Treatment in Correctional Facilities

The numbers on treatment rates of the incarcerated mentally ill are disheartening. 22% of drug and alcohol users are treated and 57% of the mentally ill receive any kind of treatment according to a study by the federal Bureau of Justice. Further, 84% of jails report that fewer than 10% of their inmates receive treatment, and over 50% of jails (not prisons) won’t provide psychiatric medications to their inmates. There are also very few crisis intervention programs in place. “The quality and availability of treatment in correctional settings is not good,” Dr. Hoge says. “There’s inadequate funding, little training, and, often, though obviously not always, the health professionals attracted to these settings aren’t the best. To make matters worse, there’s no privacy. To get treatment you have to self-identify in front of your peers, and that marks you out as an easy target.”

Re-entry

Often, things get no better for the mentally ill on their being released from prison. “By law,” Dr. Hoge explains, “supplemental security income (SSI) and social security disability (SSDI) benefits are suspended on release from prison, which means no Medicaid. A violent history can get you excluded forever from section 8 housing, and drug-related felons have a life-time ban on foodstamps. Someone being released from prison may be hundreds of miles from their home, with no way to get back. 80% of jails have no discharge planning. Released inmates are not well prepared to be reintegrated into the community, and we’re not giving them very much support. This all contributes to the astronomical recidivism rates in this population.” Dr. Hoge cites one study following mentally ill felons released from state prison. Within the first year, only 25% received cash assistance, 5% received drug and alcohol services, and only 1 out of 6 was the recipient of mental health services.

Solutions

“We need specialized programs to address this patient population,” Dr. Hoge says. “We need programs that are geared to spanning the correctional and mental health systems and mental health professionals who are committed to this population. These patients have a propensity toward violence, and community providers have to worry about liability. We need clinicians who have sophisticated risk-assessment skills, and who are comfortable using coercive measures to enforce treatment when necessary.”

Ambitious programs of the sort Dr. Hoge believes necessary have begun to crop up. In California, for example, the Board of Corrections funded a research project in which counties received a lump sum to devote toward the end of providing better psychiatric treatment and reducing recidivism. “The results, as far as treatment goes, were exceptional.

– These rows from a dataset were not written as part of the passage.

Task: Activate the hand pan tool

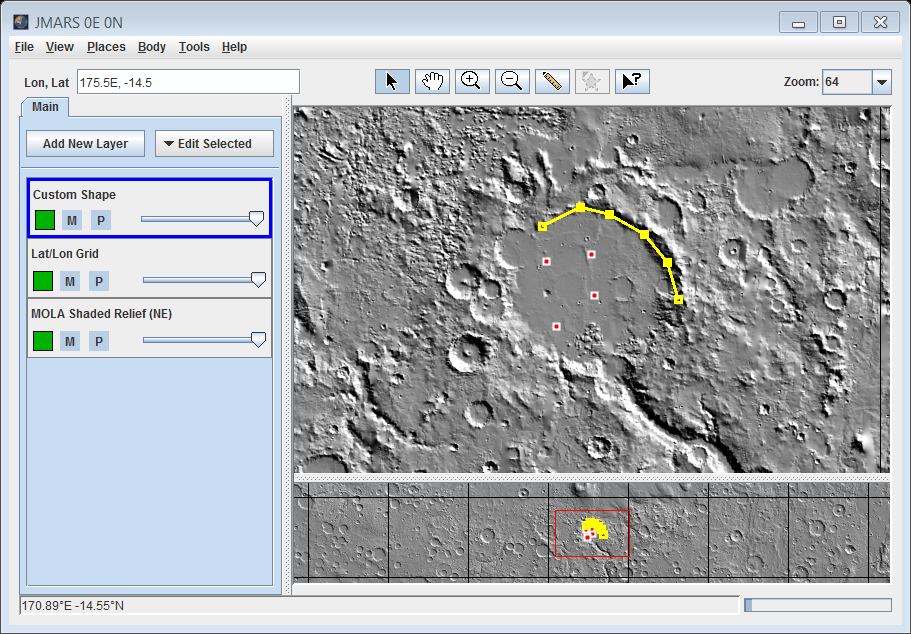Action: click(432, 82)
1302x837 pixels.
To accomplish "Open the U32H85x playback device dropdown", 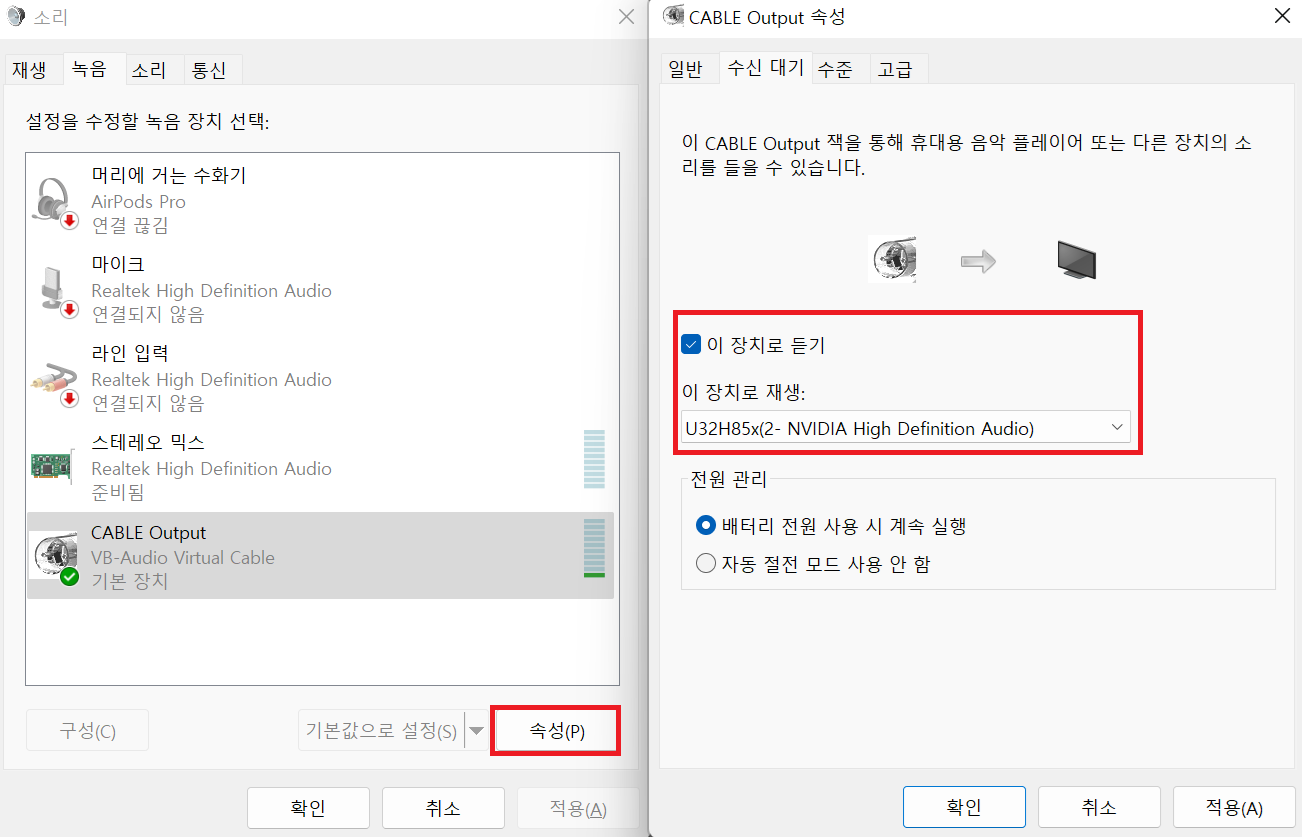I will (x=905, y=428).
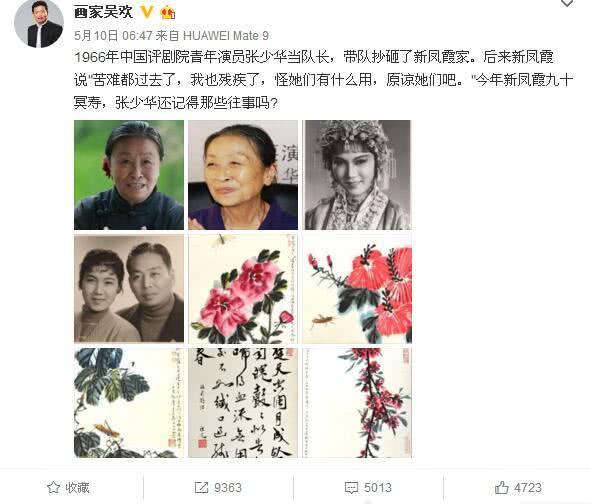Open the peach blossom branch painting

pyautogui.click(x=357, y=403)
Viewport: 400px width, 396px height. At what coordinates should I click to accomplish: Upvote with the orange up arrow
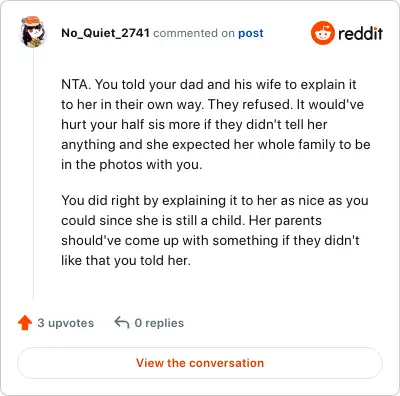pos(25,323)
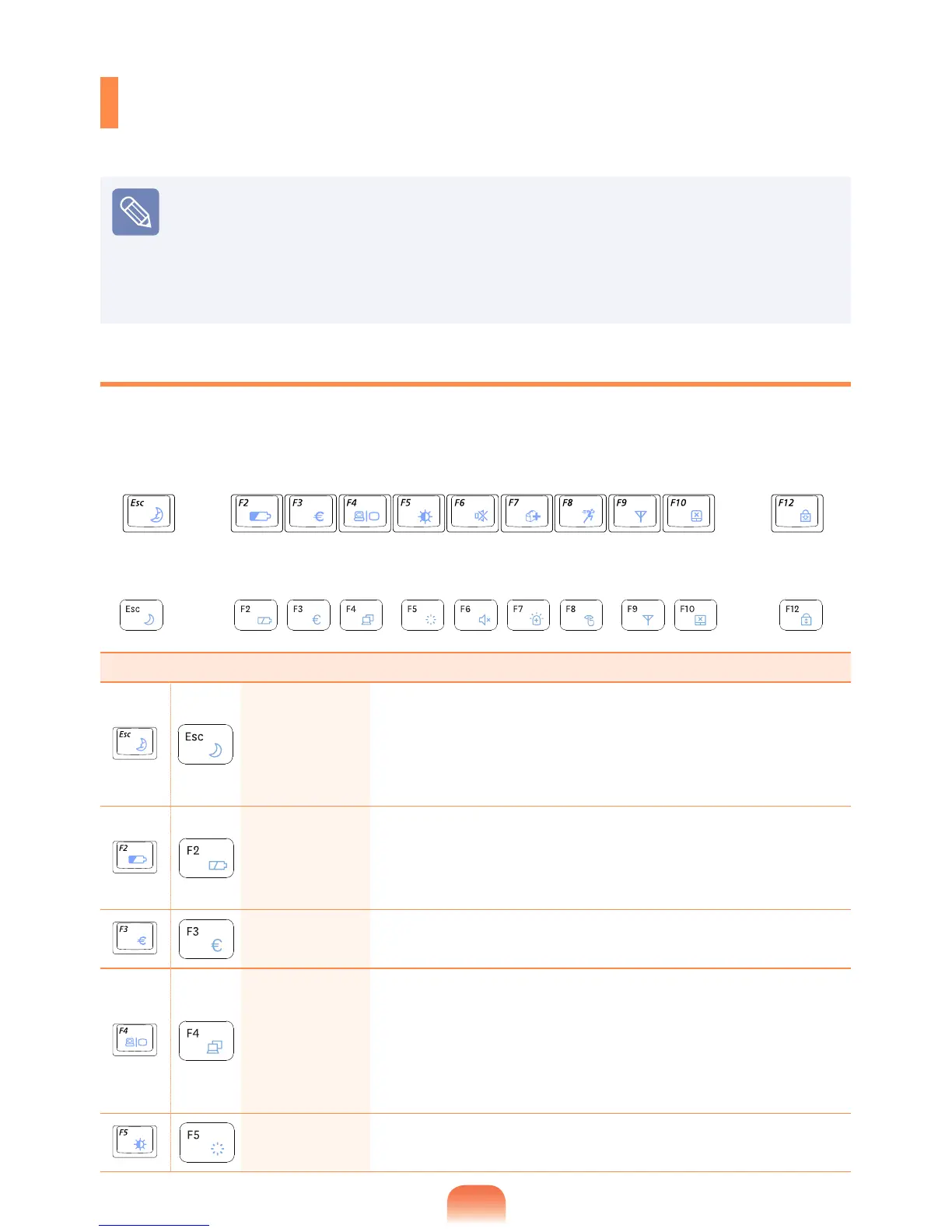Click the rounded Esc moon key in the table
This screenshot has height=1232, width=952.
click(205, 744)
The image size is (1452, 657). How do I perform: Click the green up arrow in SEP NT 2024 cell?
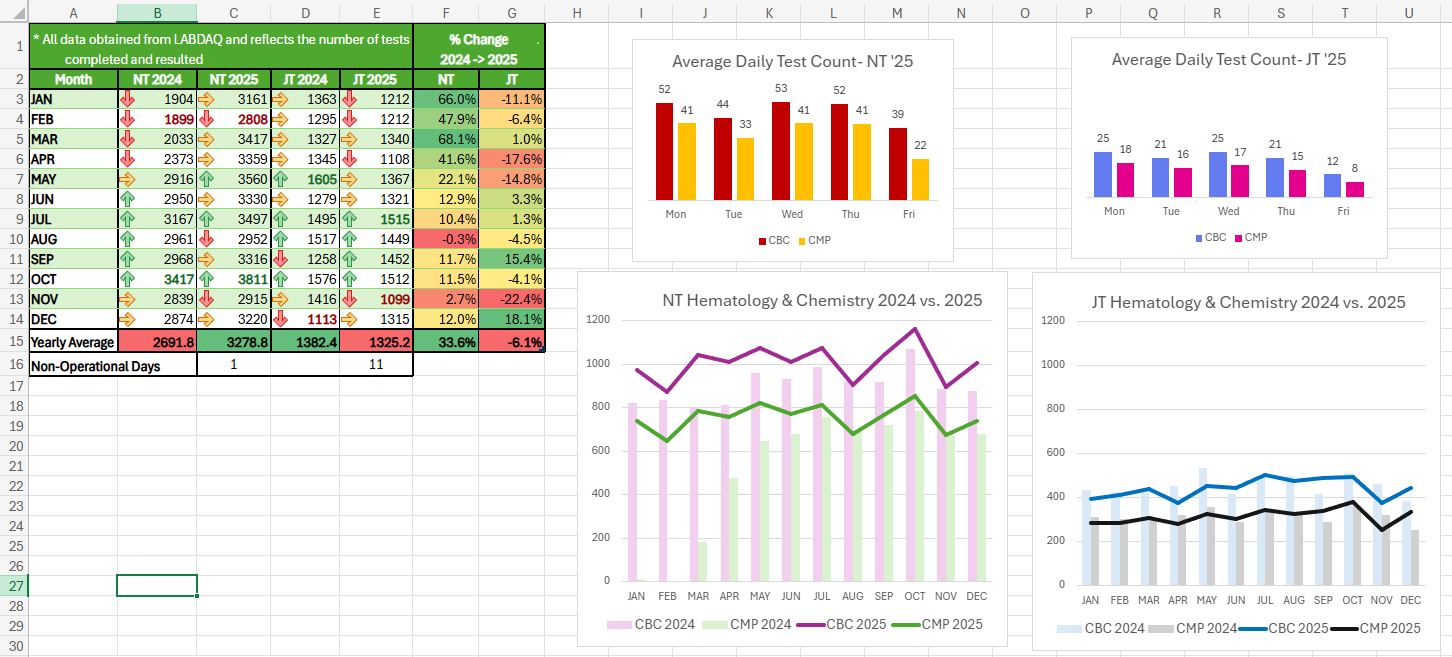pyautogui.click(x=127, y=261)
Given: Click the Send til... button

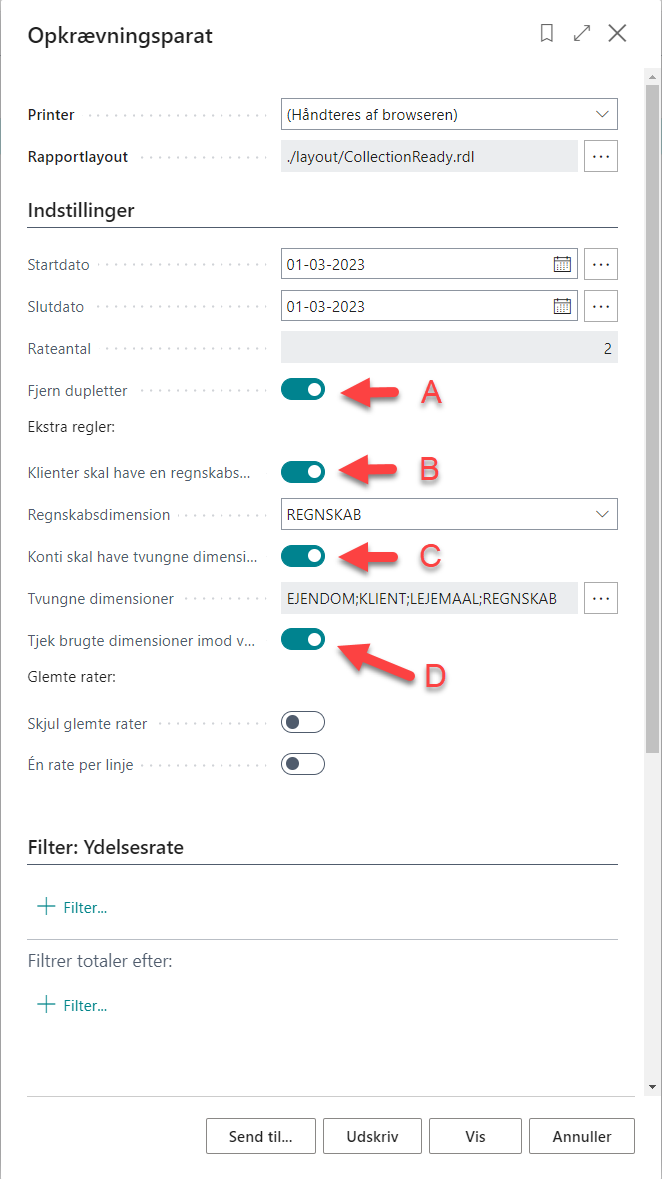Looking at the screenshot, I should [x=262, y=1136].
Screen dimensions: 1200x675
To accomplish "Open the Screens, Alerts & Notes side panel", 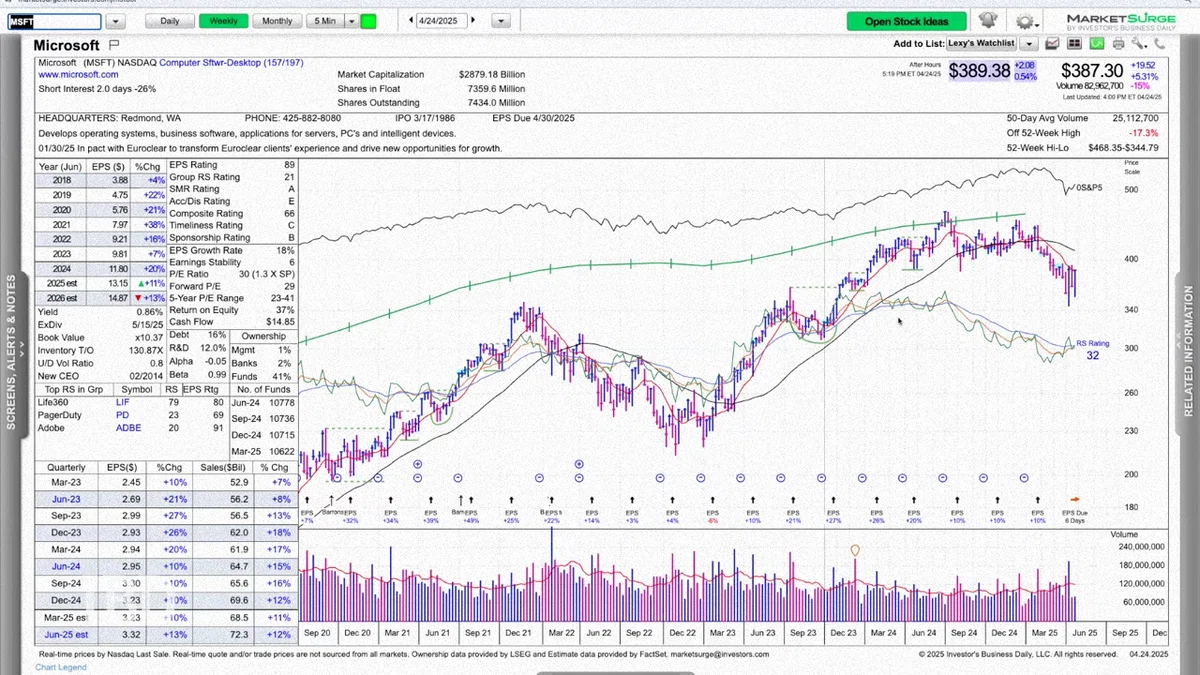I will tap(11, 350).
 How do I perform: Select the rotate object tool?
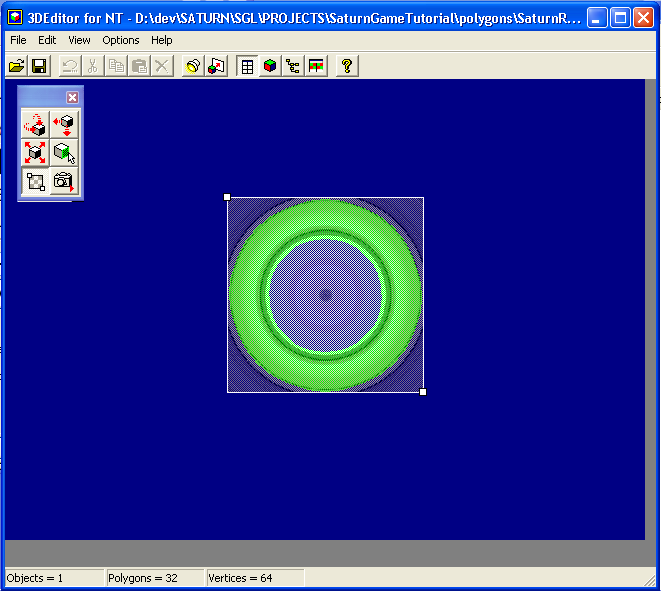(35, 124)
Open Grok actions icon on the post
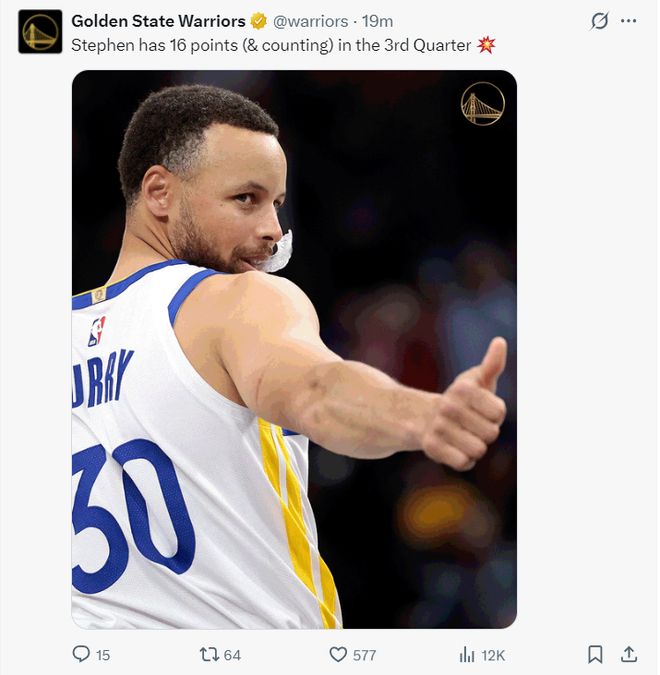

The patients in those counties had better clinical outcomes and reduced likelihood of alcohol problems and homelessness. However, the recidivism rates dropped, on average, only a couple of percentage points. We’re making progress, but more innovative solutions need to be examined, and a greater commitment needs to be made to treating this population.”

Disclosure: Dr. Hoge reports no affiliations with or financial interests in any organization that may pose a conflict of interest.